Ruling on status of al-Qaeda driver

MIAMI - In an interim ruling made public yesterday, a military judge said Osama bin Laden's Yemeni driver, captured in Afghanistan, was entitled to consideration that he is a prisoner of war - a status that would collapse his war-crimes trial at Guantanamo Bay, Cuba, for a third time.

Navy Capt. Keith Allred, the judge, said in a decision dated Monday that he would next decide whether to declare Salim Ahmed Hamdan, 37, a POW. His lawyers say the Bush administration got it wrong when it declared him first an "enemy combatant," then later a presumed "unlawful enemy combatant."

A Pentagon spokesman said the prosecution had not decided whether to appeal the interim ruling. If Allred decides Hamdan is an "unlawful enemy combatant," his war-crimes trial can go forward, probably next summer.

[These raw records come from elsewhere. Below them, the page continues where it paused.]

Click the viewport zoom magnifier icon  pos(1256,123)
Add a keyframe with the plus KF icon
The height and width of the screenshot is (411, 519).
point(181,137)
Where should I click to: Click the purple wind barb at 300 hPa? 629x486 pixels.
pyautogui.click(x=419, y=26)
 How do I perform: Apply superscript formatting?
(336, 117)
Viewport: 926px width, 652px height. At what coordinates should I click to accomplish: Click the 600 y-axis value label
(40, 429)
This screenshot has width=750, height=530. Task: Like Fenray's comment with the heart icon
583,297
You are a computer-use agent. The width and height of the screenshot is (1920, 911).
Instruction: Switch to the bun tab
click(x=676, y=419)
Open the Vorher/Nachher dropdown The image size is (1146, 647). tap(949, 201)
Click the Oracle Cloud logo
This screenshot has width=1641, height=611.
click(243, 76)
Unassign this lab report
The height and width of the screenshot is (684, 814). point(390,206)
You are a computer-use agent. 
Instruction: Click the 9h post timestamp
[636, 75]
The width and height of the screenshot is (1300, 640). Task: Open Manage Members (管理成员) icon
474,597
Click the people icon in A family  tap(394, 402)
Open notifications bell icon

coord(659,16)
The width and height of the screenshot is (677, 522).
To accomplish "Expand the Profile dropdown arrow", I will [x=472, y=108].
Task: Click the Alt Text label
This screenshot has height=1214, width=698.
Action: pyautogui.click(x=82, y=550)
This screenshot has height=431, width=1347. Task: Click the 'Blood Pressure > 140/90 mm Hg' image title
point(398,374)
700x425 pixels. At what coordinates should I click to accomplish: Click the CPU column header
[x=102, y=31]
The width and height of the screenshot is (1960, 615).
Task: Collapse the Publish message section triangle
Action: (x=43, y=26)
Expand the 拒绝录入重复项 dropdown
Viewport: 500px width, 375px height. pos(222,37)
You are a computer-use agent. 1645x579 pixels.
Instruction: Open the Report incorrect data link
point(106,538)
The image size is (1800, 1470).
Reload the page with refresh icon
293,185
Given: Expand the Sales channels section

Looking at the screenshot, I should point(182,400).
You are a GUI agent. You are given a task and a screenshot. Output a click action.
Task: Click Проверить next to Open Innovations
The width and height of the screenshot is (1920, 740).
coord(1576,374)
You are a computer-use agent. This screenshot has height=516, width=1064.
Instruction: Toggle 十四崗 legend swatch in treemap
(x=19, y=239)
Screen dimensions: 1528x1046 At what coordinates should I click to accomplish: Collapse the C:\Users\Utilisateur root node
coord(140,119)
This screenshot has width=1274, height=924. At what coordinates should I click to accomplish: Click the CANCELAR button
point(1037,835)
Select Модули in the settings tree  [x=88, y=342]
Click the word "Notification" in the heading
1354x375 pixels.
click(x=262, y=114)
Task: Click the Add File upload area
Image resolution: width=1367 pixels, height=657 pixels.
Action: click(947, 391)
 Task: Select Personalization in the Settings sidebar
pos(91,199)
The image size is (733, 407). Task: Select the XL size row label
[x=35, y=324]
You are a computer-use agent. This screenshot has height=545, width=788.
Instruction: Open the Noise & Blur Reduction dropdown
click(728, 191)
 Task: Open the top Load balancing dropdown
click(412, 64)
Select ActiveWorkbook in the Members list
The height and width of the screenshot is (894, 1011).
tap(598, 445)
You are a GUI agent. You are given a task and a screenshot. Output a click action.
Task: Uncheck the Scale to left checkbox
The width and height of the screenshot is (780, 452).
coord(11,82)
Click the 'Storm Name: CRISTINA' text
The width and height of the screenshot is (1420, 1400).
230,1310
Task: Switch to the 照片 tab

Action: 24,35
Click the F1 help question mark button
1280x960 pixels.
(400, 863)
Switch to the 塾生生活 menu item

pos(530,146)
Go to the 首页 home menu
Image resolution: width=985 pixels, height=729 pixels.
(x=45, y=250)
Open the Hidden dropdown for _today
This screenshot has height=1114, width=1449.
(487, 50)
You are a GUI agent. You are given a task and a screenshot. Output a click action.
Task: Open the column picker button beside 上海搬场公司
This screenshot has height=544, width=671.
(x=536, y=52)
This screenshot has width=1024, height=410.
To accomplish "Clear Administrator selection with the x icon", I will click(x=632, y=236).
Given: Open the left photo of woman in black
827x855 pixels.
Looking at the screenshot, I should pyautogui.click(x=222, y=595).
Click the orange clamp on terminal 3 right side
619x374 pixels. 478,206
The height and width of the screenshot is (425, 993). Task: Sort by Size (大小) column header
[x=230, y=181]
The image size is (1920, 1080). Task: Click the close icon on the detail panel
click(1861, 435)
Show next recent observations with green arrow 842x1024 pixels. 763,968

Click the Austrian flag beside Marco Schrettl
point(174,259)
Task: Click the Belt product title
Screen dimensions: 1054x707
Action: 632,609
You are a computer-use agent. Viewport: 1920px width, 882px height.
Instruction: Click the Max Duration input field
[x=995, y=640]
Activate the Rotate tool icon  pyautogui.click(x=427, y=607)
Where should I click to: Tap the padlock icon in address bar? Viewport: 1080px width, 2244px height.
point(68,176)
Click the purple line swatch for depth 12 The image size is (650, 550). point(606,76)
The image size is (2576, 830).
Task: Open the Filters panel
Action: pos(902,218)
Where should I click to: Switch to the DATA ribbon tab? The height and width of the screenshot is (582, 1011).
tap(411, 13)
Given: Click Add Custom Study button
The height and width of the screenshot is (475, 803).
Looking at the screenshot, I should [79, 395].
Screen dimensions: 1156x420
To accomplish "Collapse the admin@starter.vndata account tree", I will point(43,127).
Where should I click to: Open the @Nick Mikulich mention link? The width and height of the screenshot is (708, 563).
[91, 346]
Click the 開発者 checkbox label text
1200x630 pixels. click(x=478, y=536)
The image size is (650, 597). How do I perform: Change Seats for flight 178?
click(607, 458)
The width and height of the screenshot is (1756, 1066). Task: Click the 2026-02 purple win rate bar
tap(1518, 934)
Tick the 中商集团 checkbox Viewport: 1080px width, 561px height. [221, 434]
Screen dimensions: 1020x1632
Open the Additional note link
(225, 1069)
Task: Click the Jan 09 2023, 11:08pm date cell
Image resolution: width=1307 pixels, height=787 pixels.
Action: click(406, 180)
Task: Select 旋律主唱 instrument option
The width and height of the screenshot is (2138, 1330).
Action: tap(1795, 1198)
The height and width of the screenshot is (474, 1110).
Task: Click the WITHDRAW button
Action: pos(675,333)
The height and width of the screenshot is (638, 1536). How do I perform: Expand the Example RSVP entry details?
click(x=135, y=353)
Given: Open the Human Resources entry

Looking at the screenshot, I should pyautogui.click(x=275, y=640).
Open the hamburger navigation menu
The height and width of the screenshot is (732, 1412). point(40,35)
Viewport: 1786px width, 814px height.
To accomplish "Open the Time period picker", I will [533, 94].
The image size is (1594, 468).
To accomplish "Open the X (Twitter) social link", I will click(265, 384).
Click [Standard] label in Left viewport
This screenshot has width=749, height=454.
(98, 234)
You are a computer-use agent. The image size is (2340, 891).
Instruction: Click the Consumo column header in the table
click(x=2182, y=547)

By treaty, POWs have to face the same kind of trial as a U.S. soldier accused of war crimes.

- McClatchy Newspapers

Holiday cards OK for wounded GIs

WASHINGTON - Holiday cards addressed to "any wounded soldier" at a military hospital won't have to be returned unopened this year. The American Red Cross is collecting, reviewing and delivering holiday cards to recovering troops at military hospitals who are not specifically named on the envelope.

Since 2001, military hospitals' policy has been to return all pieces of mail not addressed to a particular individual, because of security concerns after the Sept. 11 attacks, said Lt. Col. Kevin Arata, spokesman for the Army Human Resources Command.

The greeting cards, with adequate postage and a return address, should be sent to: We Support You During Your Recovery!, c/o American Red Cross, P.O. Box 419, Savage, MD 20763-0419. No packages can be accepted, and the cards should be postmarked no later than Dec. 24.

- AP

Elsewhere:

New York City officials

plan to issue 1,500 permits for fruit and vegetable carts in the next two years targeted at low-income neighborhoods with high rates of obesity and poor nutrition, Mayor Michael Bloomberg said yesterday.

Three current and former Duke

lacrosse players, but not the ones indicted in a discredited rape case, sued the university, a disgraced prosecutor, and dozens of others yesterday, contending that the prosecution damaged them, too.

The federal government

has released $274 million to clean up abandoned coal-mine sites that pose a threat to the public and the environment. Wyoming is getting the largest chunk, $82 million.

A 44-year-old Florida man

died yesterday after riding a roller coaster at Walt Disney World that simulates a runaway train ride through the Himalayas, authorities said. Inspectors found that the ride, Animal Kingdom's Expedition Everest, was working properly, but Disney kept it closed during further review.